The net result is that photon-generated charge is multiplied above the read noise even at supravideo frame rates, a capability that allows the special detectors to meet the requirements of SMF proteomics. To compound the sensitivity advantage provided by on-chip multiplication gain, some of these new CCDs now implement back-illuminated chip architectures that offer better than 90% quantum efficiency. This technology tandem delivers the best available low-light-level sensitivity at fast frame rates and full spatial resolution (see Fig. 2).
X-ray crystallography
X-ray crystallography can be used to construct highly detailed structural maps of proteins. For this technique to yield viable data, it is imperative that perfect protein crystals be used. A perfect crystal is one in which individual molecules each have the same shape and orientation, thus allowing incident x-rays to be diffracted in uniform patterns by the molecules' atoms. A series of these diffraction patterns must be acquired from several different angles to obtain sufficient information about the protein crystals.
Although laboratory x-ray sources are sometimes used to study either small molecules or simple protein crystals, both of which require relatively low x-ray intensity to produce a clearly detectable diffraction pattern, these instruments are more commonly used to evaluate the suitability of protein crystals for synchrotron experiments. Unlike laboratory sources, in which nontunable output is characteristic of the element (like copper) making up the anode of the x-ray tubes, synchrotrons are tunable sources that are capable of providing purer monochrome light and much higher beam brilliance, or flux. The ability to deliver a high-flux x-ray beam at any one of a broad range of individual wavelengths or energy levels makes synchrotrons ideal for studying protein crystals of all sizes.
To detect the x-rays from diffraction patterns (see Fig. 3), CCD camera systems use a down-converter, typically a phosphor coating that has been applied to a fiberoptic taper bonded to the CCD. The x-rays strike the phosphor, are converted to a visible wavelength of light (usually green), and conveyed via the fiberoptic taper to the photosensitive pixel array of the CCD.
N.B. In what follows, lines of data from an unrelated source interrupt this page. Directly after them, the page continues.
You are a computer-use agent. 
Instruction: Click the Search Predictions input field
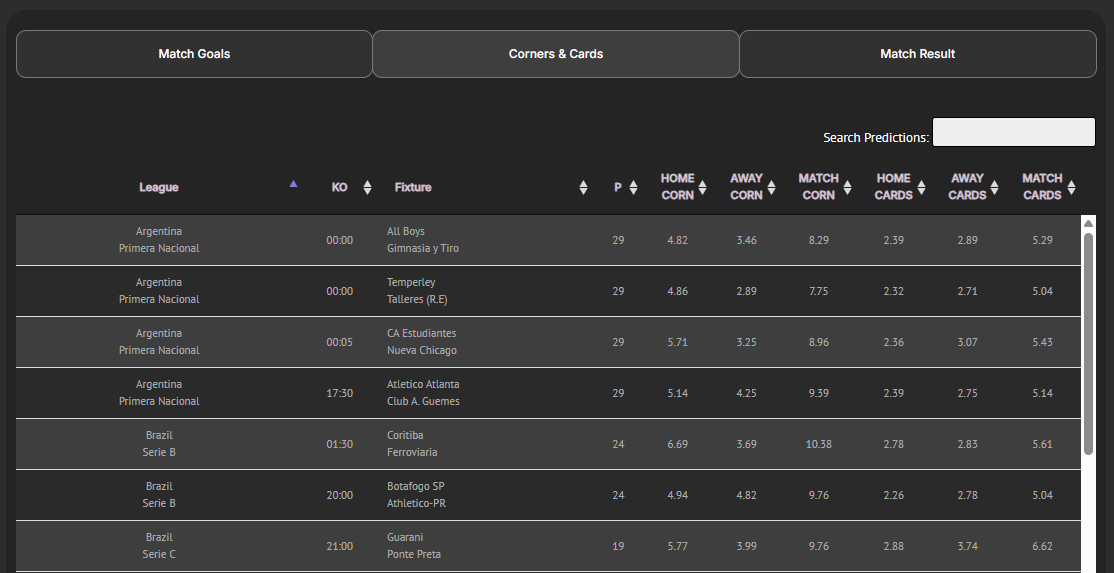pyautogui.click(x=1013, y=133)
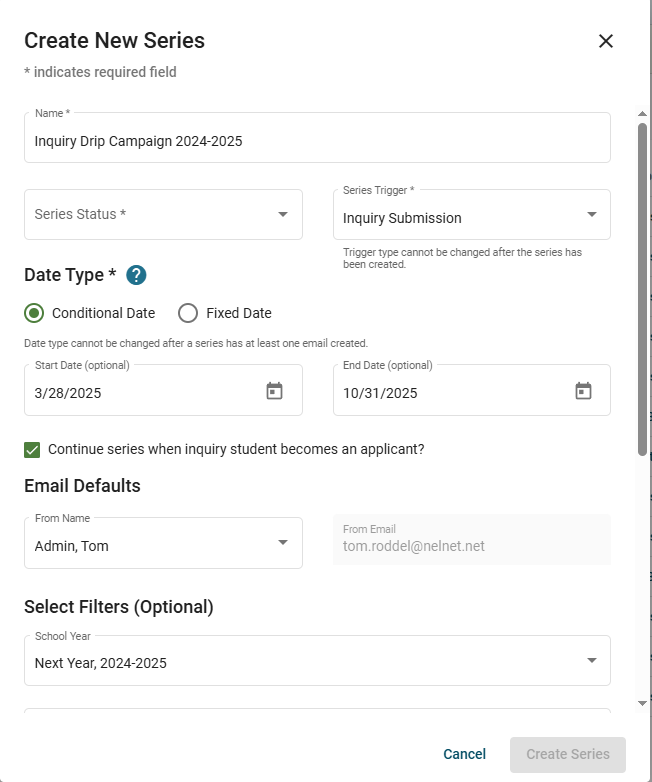Open the Start Date calendar picker
652x782 pixels.
274,391
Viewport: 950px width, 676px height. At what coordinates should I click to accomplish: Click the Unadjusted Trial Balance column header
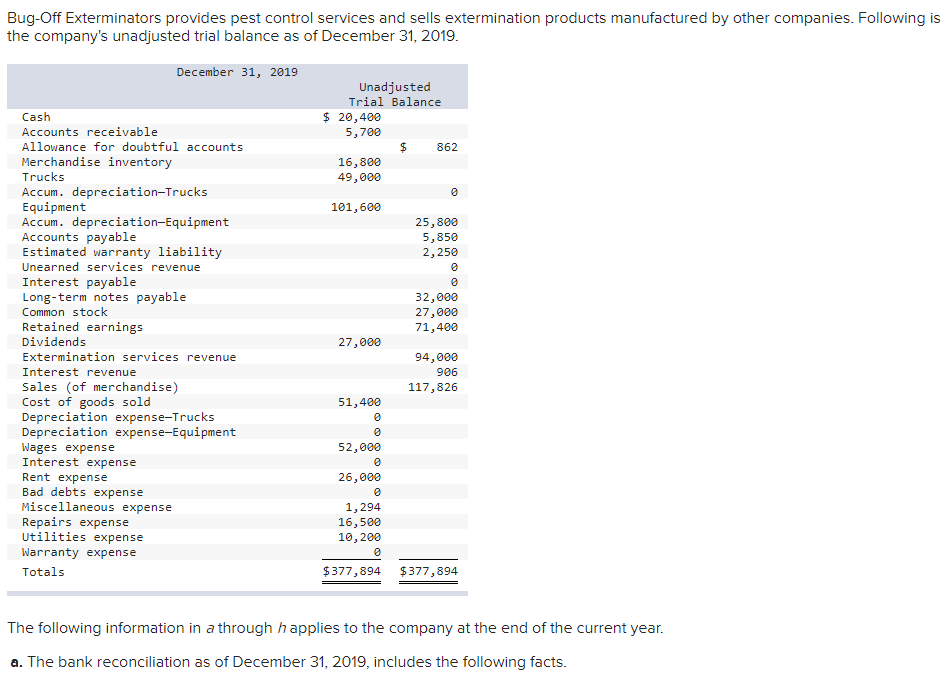(394, 93)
Regardless of the size of a crystal and its molecules, the angular separation of spots occurring in an x-ray diffraction pattern is optimized when 1-Å (12.4-keV) x-rays are used. Taking this fact into account, along with the x-ray camera system's resolution as it relates to the phosphor-coated surface on the fiberoptic taper, the ideal size of the detection plane would be approximately 300 mm in diameter.
Because the largest fiberoptic tapers available measure less than 200 mm in diameter, a significant limitation must be overcome. There are two popular approaches to solving this problem. First, a large taper can be bonded to a large-format CCD (see Fig. 4). Subsequently, during the experiment, the crystal is rotated in such a way that the acquired images can be tiled to show a full diffraction pattern. Alternatively, four (or even nine) large tapers can be bonded to individual large-format CCDs and then bundled together to create a mosaic camera system that affords a 300-mm field of view.
The ultimate aim of proteomics is to facilitate the ability to engineer proteins, choosing either to inhibit or enhance specific, structure-based functions. Applications like x-ray crystallography, single-molecule fluorescence, and two-dimensional gel electrophoresis further this objective by providing a wealth of complementary information about protein function and structure.